Presentation: Wide-complex rapid heartbeat, poor perfusion, dizziness, or syncope.
Risk: Potential to degenerate into ventricular fibrillation; requires prompt intervention.
2.3 Bradyarrhythmias
Sinus Bradycardia: Heart rate below age-appropriate norms; often benign but may indicate sinus node issues.
Atrioventricular (AV) Block:
First-degree: Prolonged PR interval without dropped beats.
Second-degree: Occasional dropped beats (Mobitz I or II).
Third-degree: Complete dissociation of atrial and ventricular activity—typically requires pacemaker placement.
2.4 Inherited Channelopathies
Examples: Long QT syndrome, Brugada syndrome, and catecholaminergic polymorphic VT.

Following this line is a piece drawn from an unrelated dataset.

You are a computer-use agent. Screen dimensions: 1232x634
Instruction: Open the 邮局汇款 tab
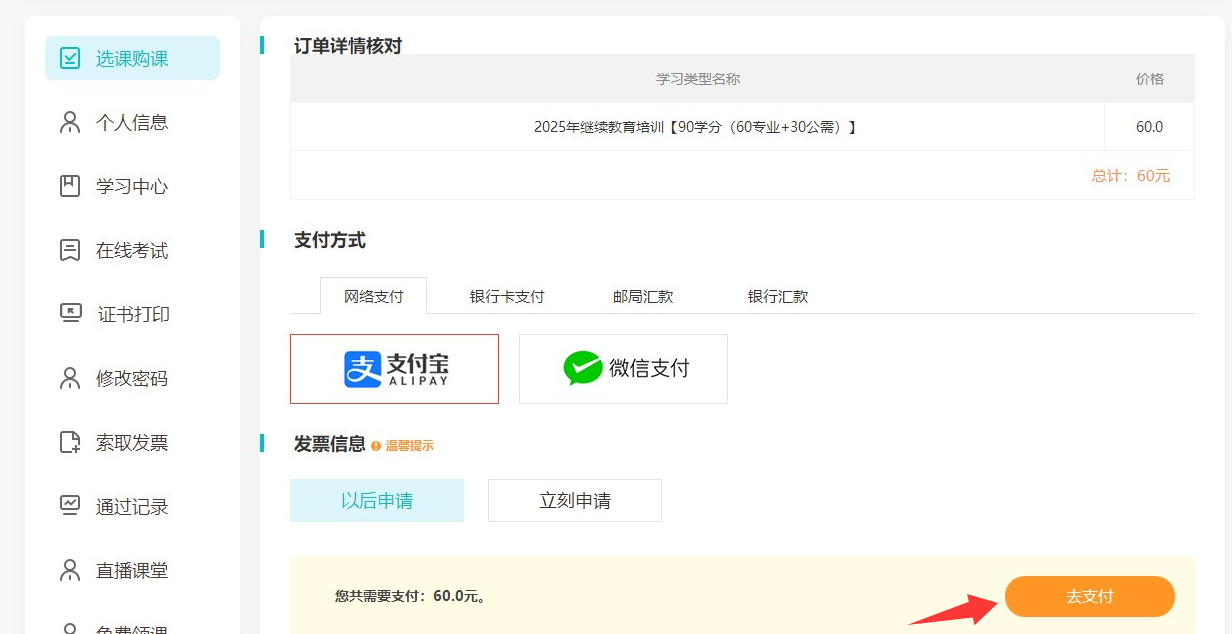(641, 296)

Characteristic: Genetic defects in ion channels leading to life-threatening arrhythmias despite a structurally normal heart.
Management: Lifelong surveillance, lifestyle adjustments, medications, and often an implantable defibrillator.
3. Clinical Recognition
Parents and clinicians should watch for:
Palpitations or Fluttering Sensations: Especially in older children who can describe the feeling.
Feeding Difficulties and Poor Weight Gain: Infants may stop nursing or tire quickly during SVT episodes.
Syncope or Near-Syncope: Fainting spells suggest inadequate cerebral perfusion, warranting urgent evaluation.
Exercise Intolerance and Fatigue: May indicate ongoing tachycardia or bradycardia.
Pallor, Sweating, or Cyanosis: Signs of hemodynamic compromise during an arrhythmic event.
4. Diagnostic Workup
Electrocardiogram (ECG): The first, essential test to characterize rhythm, intervals, and conduction pathways.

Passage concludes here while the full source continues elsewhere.